Texto del documento -
Por REDACCION
Tras conseguir reconocimiento internacional con piezas que son más obras de arte que sombreros, la argentina Sol Pardo lanza su primera colección a la venta online más accesible sin abandonar el sello artesanal y vanguardista que la convirtió en un talento emergente a los ojos de Vogue Italia.
"El sombrero eleva el ego, es como ponerse una aureola en la cabeza, por eso no todo el mundo se anima a usarlo", dice a Télam la sombrerera afincada en la ciudad española de Barcelona sobre el accesorio de moda que resignificó utilizando materiales inéditos, como acrílico, metacrilato y madera.
"Hago sombreros totalmente distintos dependiendo del diseñador. Me divierte y me gusta acompañarlos. Puedo jugar a ser un poco cada uno de ellos", explica la sombrerera, quien hasta ahora estuvo centrada principalmente en las pasarelas y en colecciones propias, trabajadas como obras de arte."Vogue Italia dijo que lo que hacía eran obras de arte portátiles", destaca esta joven de 29 años de la ciudad de Quilmes, el lugar en el que se inicio en las artes plásticas guiada por su abuelo.

Tareas del ejercicio -
[A] Devuelve sin cambios el fragmento del artículo sobre Sol Pardo que va desde "Por REDACCION" hasta "metacrilato y madera.".
[B] Según el artículo sobre Sol Pardo, ¿en qué ciudad española está afincada la sombrerera?
Para este ejercicio no se necesitan los registros.

Registros del conjunto -
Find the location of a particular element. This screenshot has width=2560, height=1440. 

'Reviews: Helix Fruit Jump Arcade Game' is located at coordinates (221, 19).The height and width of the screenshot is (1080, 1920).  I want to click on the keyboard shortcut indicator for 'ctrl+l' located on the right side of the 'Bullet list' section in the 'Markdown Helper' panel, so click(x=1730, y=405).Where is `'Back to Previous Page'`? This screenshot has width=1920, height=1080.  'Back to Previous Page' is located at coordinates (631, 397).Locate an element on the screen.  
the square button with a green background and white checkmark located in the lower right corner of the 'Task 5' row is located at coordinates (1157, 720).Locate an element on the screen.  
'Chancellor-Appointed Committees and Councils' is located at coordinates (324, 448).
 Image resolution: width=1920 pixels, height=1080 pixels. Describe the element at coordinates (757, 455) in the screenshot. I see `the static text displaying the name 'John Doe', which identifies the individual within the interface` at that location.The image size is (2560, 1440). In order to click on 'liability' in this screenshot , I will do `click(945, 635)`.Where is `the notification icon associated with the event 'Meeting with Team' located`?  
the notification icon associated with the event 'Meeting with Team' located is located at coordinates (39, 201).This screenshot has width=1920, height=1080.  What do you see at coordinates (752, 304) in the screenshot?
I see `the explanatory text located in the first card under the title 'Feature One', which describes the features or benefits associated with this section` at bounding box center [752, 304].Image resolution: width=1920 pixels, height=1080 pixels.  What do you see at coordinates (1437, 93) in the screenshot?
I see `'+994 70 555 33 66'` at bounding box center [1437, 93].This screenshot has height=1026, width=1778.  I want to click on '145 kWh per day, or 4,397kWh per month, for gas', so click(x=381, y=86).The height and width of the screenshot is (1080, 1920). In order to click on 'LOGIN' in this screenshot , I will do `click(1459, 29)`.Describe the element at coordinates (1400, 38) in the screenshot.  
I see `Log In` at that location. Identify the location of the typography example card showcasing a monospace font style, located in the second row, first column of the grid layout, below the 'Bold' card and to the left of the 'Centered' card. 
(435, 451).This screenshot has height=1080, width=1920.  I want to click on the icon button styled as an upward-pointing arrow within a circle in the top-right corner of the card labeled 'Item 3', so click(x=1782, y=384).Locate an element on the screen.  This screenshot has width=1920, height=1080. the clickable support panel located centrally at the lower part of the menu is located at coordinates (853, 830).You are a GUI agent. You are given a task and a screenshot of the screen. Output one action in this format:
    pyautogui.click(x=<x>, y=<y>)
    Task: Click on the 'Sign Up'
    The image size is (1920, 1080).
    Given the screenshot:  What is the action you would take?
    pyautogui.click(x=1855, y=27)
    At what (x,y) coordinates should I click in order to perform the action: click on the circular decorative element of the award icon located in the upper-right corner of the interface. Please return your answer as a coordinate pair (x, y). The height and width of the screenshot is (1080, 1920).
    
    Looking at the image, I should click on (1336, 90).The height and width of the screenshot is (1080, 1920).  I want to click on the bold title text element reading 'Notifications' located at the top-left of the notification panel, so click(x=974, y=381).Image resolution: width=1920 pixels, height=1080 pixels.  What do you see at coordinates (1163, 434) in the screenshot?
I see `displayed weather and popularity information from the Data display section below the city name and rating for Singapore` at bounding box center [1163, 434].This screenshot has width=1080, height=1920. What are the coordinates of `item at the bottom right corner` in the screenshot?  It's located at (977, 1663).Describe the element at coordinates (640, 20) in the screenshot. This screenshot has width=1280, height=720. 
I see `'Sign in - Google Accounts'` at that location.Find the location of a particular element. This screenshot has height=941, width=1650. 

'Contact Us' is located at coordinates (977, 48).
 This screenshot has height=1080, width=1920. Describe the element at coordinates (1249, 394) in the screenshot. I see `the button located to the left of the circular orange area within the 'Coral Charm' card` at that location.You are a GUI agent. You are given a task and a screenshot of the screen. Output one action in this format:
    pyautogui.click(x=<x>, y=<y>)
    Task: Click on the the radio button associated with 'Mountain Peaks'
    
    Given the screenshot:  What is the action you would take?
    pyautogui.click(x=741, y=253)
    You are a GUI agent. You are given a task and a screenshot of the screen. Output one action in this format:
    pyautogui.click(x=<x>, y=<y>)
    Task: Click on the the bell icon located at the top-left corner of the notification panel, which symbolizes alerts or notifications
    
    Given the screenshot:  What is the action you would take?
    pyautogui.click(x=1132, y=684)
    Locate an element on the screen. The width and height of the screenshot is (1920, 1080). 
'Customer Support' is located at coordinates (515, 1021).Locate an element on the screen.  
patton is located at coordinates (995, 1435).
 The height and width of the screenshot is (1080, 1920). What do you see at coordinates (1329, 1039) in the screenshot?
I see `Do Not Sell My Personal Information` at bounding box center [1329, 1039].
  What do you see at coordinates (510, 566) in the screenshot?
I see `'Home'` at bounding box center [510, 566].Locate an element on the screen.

Problemas resueltos -
[A]
Por REDACCION
Tras conseguir reconocimiento internacional con piezas que son más obras de arte que sombreros, la argentina Sol Pardo lanza su primera colección a la venta online más accesible sin abandonar el sello artesanal y vanguardista que la convirtió en un talento emergente a los ojos de Vogue Italia.
"El sombrero eleva el ego, es como ponerse una aureola en la cabeza, por eso no todo el mundo se anima a usarlo", dice a Télam la sombrerera afincada en la ciudad española de Barcelona sobre el accesorio de moda que resignificó utilizando materiales inéditos, como acrílico, metacrilato y madera.

[B] Está afincada en Barcelona.